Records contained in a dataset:
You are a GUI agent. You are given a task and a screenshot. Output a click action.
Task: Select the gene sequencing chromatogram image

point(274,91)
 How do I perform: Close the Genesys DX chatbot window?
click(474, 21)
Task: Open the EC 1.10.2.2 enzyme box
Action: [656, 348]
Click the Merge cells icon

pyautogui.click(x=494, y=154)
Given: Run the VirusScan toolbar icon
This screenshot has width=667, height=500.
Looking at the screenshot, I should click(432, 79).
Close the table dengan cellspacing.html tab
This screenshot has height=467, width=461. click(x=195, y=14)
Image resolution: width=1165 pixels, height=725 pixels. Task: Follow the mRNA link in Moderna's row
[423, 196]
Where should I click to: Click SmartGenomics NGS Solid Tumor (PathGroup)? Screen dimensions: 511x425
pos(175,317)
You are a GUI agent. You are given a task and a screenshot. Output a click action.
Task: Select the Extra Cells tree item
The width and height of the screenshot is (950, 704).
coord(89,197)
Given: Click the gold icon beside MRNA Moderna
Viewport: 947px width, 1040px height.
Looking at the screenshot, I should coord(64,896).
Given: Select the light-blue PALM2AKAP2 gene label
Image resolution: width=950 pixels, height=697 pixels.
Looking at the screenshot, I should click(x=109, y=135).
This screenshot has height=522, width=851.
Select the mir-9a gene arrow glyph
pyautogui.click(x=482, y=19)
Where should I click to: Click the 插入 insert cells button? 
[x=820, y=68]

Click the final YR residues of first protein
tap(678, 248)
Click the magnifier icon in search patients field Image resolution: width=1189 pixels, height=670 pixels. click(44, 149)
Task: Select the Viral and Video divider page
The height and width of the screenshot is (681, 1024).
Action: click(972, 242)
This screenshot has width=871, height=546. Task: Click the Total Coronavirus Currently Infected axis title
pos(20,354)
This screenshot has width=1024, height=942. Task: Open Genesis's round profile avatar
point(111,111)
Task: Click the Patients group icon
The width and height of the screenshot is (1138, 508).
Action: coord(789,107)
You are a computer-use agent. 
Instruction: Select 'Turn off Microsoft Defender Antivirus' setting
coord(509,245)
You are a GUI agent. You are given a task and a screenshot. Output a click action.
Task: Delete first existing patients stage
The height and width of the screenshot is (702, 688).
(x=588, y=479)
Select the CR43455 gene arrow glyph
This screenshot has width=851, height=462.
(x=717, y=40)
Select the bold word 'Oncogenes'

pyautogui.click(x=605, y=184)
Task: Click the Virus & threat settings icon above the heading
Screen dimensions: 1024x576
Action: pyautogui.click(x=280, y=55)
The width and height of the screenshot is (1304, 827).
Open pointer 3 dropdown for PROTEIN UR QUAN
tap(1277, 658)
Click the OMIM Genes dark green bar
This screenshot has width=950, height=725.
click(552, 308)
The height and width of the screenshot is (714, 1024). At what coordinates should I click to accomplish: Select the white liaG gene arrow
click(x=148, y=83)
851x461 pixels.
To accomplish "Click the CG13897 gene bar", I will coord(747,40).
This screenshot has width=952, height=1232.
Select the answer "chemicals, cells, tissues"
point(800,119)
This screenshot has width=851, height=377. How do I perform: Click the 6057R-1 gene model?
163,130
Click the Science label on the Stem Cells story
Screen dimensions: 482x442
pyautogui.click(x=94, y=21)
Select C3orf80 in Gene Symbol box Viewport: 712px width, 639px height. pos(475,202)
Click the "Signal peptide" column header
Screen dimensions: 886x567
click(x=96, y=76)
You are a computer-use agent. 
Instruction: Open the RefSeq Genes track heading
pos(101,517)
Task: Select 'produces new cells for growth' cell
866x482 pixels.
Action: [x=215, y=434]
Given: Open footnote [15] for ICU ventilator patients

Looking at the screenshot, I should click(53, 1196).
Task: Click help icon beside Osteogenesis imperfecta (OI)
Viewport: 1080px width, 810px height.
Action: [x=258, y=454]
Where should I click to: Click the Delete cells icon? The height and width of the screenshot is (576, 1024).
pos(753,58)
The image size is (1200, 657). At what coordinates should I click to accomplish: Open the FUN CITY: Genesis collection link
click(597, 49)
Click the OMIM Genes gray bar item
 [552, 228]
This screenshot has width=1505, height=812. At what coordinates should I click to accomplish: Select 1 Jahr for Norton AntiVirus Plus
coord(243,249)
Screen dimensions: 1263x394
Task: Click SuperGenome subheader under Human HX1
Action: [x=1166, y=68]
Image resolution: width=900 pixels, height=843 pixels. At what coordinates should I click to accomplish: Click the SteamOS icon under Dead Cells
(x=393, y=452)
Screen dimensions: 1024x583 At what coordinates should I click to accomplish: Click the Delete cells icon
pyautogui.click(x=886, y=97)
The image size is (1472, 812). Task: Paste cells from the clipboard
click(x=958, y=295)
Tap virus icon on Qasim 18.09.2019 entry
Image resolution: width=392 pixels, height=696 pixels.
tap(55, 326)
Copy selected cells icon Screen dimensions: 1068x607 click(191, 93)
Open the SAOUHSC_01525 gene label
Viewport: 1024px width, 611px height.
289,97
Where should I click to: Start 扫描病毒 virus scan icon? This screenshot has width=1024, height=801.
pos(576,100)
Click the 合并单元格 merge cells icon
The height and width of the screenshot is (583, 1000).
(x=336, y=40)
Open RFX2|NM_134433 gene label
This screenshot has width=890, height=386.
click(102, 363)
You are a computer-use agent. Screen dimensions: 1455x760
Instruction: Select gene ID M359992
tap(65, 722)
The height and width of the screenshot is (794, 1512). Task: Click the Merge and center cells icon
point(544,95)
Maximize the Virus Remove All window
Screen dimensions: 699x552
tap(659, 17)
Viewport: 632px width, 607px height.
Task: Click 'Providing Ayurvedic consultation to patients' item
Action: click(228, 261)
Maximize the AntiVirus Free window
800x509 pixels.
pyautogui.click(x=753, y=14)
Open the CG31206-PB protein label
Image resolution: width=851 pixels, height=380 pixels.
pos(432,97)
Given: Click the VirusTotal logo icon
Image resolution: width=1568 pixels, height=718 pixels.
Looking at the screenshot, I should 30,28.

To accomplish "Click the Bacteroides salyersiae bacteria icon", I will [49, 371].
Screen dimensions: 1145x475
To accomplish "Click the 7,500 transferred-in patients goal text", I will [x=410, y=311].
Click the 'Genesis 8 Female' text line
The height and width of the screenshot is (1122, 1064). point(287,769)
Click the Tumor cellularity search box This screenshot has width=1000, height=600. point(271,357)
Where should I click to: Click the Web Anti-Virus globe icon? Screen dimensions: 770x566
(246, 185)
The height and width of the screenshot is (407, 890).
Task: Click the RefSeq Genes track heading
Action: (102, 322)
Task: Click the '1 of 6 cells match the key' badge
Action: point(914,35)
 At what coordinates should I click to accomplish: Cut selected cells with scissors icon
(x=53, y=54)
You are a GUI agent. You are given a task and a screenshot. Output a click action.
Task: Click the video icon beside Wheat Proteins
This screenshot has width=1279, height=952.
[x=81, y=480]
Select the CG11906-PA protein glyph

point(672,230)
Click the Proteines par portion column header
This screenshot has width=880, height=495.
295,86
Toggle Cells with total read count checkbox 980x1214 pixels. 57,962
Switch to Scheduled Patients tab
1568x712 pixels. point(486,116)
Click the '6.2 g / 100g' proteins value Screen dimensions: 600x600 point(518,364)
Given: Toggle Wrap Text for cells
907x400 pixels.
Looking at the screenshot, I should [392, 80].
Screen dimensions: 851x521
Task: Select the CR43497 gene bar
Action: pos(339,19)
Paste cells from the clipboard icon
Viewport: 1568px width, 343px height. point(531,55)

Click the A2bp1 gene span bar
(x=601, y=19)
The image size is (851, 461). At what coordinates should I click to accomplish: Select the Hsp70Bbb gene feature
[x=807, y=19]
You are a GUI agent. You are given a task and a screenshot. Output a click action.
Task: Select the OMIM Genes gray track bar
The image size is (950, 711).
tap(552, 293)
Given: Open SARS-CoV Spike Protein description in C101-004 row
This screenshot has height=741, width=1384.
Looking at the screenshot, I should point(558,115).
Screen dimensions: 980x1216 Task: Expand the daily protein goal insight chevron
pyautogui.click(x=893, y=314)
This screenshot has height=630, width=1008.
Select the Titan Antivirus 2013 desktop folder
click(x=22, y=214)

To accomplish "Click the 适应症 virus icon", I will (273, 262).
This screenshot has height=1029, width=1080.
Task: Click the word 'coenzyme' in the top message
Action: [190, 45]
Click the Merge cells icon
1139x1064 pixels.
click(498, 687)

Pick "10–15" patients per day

= Exercise description =
Show every line from the entries that includes the word "search".

= Task result =
Click the magnifier icon in search patients field Image resolution: width=1189 pixels, height=670 pixels. click(44, 149)
Click the Tumor cellularity search box This screenshot has width=1000, height=600. point(271,357)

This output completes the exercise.